Cedric Klapsich'in senaryosunda bulunduğu filmleri severim. Diyagoglar ile romantik komediyi çok iyi harmanladığını düşünüyorum. Burada da 2 depresif halde bulunan kişinin birbirilerini bulma sürecini anlatıyor. Kimi zaman hayatın bazı noktalarında yalnız hissettiğimizde tek yolun harekete geçmek olduğunu tatlı bir dille sunmuş. İyi hissettiren filmler klasmanına alıyorum. Bir süre sonra tekrar izlenecek filmler klasmanına da girebilir bence.

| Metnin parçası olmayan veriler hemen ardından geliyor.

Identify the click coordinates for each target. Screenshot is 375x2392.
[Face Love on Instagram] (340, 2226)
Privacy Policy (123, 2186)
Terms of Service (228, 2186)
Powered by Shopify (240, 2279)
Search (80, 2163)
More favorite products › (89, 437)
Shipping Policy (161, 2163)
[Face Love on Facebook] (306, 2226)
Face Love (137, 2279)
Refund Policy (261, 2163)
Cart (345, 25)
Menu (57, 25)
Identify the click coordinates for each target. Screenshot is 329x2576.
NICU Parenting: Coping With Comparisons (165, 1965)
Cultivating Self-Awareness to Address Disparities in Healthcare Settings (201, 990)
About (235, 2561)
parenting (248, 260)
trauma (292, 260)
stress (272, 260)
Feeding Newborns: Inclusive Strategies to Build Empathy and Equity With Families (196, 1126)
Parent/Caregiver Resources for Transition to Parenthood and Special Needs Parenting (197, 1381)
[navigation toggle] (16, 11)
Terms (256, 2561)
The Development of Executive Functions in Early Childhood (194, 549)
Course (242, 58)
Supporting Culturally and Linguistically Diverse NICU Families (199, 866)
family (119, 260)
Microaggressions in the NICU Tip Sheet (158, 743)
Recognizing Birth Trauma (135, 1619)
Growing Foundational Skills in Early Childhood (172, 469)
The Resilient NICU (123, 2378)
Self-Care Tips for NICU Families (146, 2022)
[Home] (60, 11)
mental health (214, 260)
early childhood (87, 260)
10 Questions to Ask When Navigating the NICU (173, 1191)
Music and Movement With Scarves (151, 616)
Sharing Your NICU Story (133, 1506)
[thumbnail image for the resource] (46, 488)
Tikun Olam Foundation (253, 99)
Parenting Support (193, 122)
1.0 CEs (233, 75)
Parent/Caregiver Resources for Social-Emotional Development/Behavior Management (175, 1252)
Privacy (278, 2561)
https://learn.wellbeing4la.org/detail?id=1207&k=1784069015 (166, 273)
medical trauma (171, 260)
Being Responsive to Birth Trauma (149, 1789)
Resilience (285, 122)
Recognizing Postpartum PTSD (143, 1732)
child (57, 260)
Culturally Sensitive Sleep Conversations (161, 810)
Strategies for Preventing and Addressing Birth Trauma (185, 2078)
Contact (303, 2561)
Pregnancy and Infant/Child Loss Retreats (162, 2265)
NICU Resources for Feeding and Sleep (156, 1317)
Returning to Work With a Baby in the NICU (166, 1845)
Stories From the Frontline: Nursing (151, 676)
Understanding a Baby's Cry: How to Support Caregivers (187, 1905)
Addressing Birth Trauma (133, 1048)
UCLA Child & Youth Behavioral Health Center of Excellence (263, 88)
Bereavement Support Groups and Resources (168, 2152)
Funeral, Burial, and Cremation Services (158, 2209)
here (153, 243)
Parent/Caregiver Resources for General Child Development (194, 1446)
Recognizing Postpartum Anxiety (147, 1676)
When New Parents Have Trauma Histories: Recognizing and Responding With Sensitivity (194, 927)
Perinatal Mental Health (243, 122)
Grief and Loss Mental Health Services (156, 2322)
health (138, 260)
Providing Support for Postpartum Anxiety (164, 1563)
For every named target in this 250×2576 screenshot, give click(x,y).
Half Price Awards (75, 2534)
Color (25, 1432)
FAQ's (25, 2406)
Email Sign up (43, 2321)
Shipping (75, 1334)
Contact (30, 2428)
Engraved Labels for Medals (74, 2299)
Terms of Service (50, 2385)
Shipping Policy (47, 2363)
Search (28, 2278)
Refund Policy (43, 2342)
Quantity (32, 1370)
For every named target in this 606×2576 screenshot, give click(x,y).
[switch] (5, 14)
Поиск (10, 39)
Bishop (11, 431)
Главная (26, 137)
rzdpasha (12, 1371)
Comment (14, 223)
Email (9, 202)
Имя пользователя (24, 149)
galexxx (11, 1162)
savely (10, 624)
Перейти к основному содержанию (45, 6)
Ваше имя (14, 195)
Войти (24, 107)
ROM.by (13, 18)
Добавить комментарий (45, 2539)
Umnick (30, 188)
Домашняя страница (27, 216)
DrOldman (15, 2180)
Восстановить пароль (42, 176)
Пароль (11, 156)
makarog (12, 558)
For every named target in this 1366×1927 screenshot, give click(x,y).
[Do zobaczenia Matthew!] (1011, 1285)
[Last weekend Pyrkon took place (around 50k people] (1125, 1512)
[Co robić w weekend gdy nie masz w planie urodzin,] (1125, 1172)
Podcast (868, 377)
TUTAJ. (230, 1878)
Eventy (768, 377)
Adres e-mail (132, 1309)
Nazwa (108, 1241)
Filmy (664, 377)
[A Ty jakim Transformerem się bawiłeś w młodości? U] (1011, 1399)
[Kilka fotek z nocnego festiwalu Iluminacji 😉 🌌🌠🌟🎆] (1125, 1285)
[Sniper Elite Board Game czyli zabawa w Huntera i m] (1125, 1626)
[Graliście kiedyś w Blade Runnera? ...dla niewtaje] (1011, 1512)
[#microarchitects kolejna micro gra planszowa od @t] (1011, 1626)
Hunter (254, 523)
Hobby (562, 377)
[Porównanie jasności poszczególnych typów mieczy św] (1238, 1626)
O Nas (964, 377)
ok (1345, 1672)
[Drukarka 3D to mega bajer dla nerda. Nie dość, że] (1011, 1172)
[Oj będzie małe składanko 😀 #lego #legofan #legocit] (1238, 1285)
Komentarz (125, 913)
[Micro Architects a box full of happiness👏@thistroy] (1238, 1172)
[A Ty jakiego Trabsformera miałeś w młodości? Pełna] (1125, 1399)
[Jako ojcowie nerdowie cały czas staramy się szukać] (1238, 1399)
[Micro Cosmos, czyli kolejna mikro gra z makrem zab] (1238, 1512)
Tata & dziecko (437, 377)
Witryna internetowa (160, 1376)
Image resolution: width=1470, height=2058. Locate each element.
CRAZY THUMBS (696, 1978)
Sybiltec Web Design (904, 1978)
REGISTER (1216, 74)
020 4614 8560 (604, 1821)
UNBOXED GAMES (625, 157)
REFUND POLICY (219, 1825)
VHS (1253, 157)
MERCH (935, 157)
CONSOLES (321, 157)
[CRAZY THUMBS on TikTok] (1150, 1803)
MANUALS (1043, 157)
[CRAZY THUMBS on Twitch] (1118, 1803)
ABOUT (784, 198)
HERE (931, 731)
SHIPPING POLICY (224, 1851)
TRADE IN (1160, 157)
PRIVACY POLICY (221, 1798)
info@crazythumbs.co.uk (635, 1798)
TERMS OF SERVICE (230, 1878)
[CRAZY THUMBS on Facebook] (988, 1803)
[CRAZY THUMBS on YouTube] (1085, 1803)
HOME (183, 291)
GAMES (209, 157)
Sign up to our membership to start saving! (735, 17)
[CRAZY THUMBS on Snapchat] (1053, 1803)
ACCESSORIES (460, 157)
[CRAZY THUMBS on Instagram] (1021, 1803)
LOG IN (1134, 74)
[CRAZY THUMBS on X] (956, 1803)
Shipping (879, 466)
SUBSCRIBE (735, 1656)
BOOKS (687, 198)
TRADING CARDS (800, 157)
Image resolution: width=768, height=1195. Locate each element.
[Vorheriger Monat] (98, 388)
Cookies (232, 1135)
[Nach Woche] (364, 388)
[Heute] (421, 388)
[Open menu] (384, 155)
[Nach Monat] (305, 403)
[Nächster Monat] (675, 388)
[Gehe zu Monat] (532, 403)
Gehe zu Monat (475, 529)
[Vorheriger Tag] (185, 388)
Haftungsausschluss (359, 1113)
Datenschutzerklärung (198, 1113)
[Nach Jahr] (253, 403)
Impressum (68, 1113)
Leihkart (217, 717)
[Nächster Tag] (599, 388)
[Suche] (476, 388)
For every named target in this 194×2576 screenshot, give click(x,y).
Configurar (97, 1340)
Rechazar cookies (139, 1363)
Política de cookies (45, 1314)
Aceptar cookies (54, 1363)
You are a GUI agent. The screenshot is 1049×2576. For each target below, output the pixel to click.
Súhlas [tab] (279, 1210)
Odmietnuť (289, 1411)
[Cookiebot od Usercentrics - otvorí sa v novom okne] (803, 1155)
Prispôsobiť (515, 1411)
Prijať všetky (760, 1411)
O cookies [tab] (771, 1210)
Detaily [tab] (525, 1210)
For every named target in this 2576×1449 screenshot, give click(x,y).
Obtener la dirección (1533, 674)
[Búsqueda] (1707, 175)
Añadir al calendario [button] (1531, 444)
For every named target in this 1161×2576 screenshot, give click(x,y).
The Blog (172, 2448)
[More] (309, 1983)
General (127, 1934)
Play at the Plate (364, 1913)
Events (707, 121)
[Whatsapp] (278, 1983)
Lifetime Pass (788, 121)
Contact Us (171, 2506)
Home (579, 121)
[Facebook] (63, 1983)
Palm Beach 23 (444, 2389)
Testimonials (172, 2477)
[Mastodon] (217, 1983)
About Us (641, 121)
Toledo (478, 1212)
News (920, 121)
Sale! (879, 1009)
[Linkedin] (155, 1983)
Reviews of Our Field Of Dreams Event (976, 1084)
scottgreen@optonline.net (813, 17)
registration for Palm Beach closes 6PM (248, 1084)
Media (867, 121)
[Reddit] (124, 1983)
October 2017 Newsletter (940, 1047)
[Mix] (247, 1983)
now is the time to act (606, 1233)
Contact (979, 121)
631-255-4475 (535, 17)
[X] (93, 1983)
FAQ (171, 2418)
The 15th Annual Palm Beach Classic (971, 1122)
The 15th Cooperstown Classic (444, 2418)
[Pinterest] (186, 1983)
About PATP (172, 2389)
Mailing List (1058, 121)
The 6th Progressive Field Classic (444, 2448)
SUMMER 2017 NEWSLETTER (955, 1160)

➤➤➤➤➤➤➤➤➤➤➤➤➤➤➤➤➤➤➤➤➤➤➤➤➤➤



Memories of Murder

Parasite ile kariyerinin zirvesine çıkan Bong Joon-Ho'nun en sevilen filmlerinden biri olan Memories of Murder bir katil-polis hikayesi. İşlediği cinayetleri çözmeye çalışan polisleri, hem mizahi hem eleştirel hem de vicdani açıdan değerlendirerek seyircilere heyecanlı bir 2 saat yaşatıyor yönetmen. Joon-Ho'nun belki de en sevmediğim özelliği film bitmişken bir yarım saat daha yok yere uzatması bu filmde de mevcut. Çoğu filminde kullandığı yağmur detayı bu filmde de var. Matematiğini devam ettirmiş yani diğer filmlerde de. Yönetmenin çok yönlü oluşu ise avantajı. Hem aksiyonu hem dramayı, harika açılarla çekimlerle bizlere sunuyor. Filmi izledikten sonra gerçek hikayeden yola çıktığı için, ilgili olan bu sene çıkan haberlere de göz atmayı unutmayın.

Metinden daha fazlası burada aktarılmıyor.